Database Administrators Asked by jkozma on December 22, 2020
I created a single table SQLite db from a csv file using python. I was able to open, browse and query the database using DB Browser for SQLite (browser) immediately after creating it. However, when I try to open the same database a week or two later, having done nothing with it in the intervening time, it causes the browser to hang. In particular, it does appear to open correctly and show the table structure, but hangs when I try to browse or run a query. I suspect the problem is that the files are highly fragmented when they are first created. Later they are defragmented by the os, and that’s how they break. I’ve used sysinternals contig.exe to see how many fragments each file has. The old “corrupt” version has 2 fragments, but the newly created version has 18.
Could defragmentation be the problem?
Acting on Mark Stewart’s answer, I tried connecting to both the recently created db and the one created several weeks ago from the command line. Both exhibited the same behavior as when I opened them in the browser. Here is the session from the command line:
D:CoursespmMachLearnsqlAlchemy>sqlite3 csv2db_loop.db SQLite version 3.24.0 2018-06-04 19:24:41 Enter ".help" for usage hints. sqlite> .tables complaints sqlite> select count(*) from complaints; 1036460 sqlite> .exitD:CoursespmMachLearnsqlAlchemy>sqlite3 csv2db_loop_BAD2.db SQLite version 3.24.0 2018-06-04 19:24:41 Enter ".help" for usage hints. sqlite> .tables complaints sqlite> select count(*) from complaints;
At this point, sqlite3 hung, and I waited several minutes before finally exiting with Ctrl-C. I then used fc to compare the two db files, and tried connecting again to the old file. The continuation of the session above, after Ctrl-C:
D:CoursespmMachLearnsqlAlchemy>fc csv2db_loop.db csv2db_loop_BAD2.db Comparing files csv2db_loop.db and CSV2DB_LOOP_BAD2.DB FC: no differences encountered D:CoursespmMachLearnsqlAlchemy>sqlite3 csv2db_loop_BAD2.db SQLite version 3.24.0 2018-06-04 19:24:41 Enter ".help" for usage hints. sqlite> .tables complaints sqlite> select count(*) from complaints; 1036460 sqlite>
Whatever was causing sqlite3 to hang was apparently cured by performing the file comparison. The old file also works correctly now in the browser.
Before trying the file comparison, I had made a copy of the working file, as an experiment to see if a less fragmented copy would exhibit the same behavior as the old versions. It did have fewer fragments– just 1 versus 18 for the file I copied from. However, it did not hang like the older versions. That does seem to indicate that defragmenting is not the cause of the problem. I thought it might have something to do with the file not being in memory. However, I also tried copying an old non-working file, and neither the old file nor the copy worked. After I compared them with each other, though, they both worked.

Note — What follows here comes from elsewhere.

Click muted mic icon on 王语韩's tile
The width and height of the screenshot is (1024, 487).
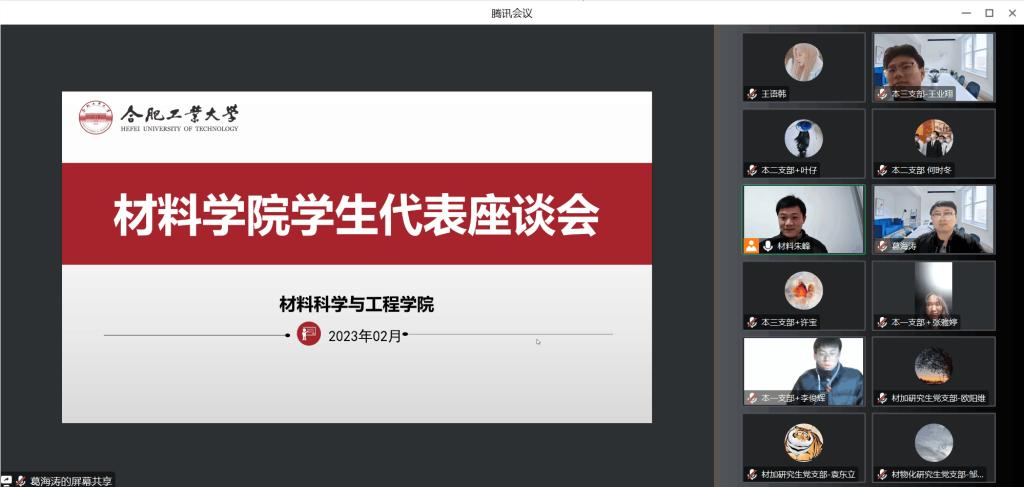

To summarize the results of my experiments:
Regarding LC’s answer, You were right, at least about the query just not being finished. I had let it run for several minutes before aborting with ctrl-C, but based on your assessment, I connected to another “stale” file and just let it run while I went and took a nap. I opened task manager while it was running and saw that it was using the cpu and it was doing a lot of disk transfers. I don’t know how long it ran, but it had completed when I came back from a nap and watering some plants– less than 2 hours, but more than 10 minutes. I did notice that it was in sorted order by the primary key when it opened in the browser, rather than in the order in which the records were added. I guess the delay may be due to the necessity of sorting 1,000,000+ records, but that still seems a little suspicious given the machine’s 2+ GHz clock rate and assuming something close to n log(n) sorting complexity. However, while the query was running, its cpu usage was only about 1% max, while disk usage was a pretty constant 0.7 MB/s. I also don’t yet understand how the delay manifests in a file copied from a “stale” file, but not in a file copied from one recently created.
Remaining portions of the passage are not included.